The problem:
In the data below, find the line containing "Screen dimensions: 357x796", then set down that line and every later line up to and including the line containing "Click the Alteração", exactly.

Records for this task:
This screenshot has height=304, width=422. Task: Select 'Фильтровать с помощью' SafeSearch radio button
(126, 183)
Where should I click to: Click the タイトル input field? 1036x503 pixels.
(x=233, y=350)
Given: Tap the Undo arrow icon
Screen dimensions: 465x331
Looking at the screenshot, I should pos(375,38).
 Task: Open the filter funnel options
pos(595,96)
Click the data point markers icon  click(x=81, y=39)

* * *

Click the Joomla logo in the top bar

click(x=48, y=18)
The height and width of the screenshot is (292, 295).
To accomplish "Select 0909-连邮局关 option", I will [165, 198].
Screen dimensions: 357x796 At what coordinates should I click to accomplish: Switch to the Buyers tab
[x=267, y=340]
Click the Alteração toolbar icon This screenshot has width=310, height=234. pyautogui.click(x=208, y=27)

--

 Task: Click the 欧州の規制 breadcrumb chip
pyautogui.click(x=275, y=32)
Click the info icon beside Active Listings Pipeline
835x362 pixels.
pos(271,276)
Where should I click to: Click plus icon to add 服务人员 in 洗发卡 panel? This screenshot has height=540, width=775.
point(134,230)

Answer for the task:
Screen dimensions: 357x796 At what coordinates should I click to accomplish: Switch to the Buyers tab
[x=267, y=340]
Click the Alteração toolbar icon This screenshot has width=310, height=234. pyautogui.click(x=208, y=27)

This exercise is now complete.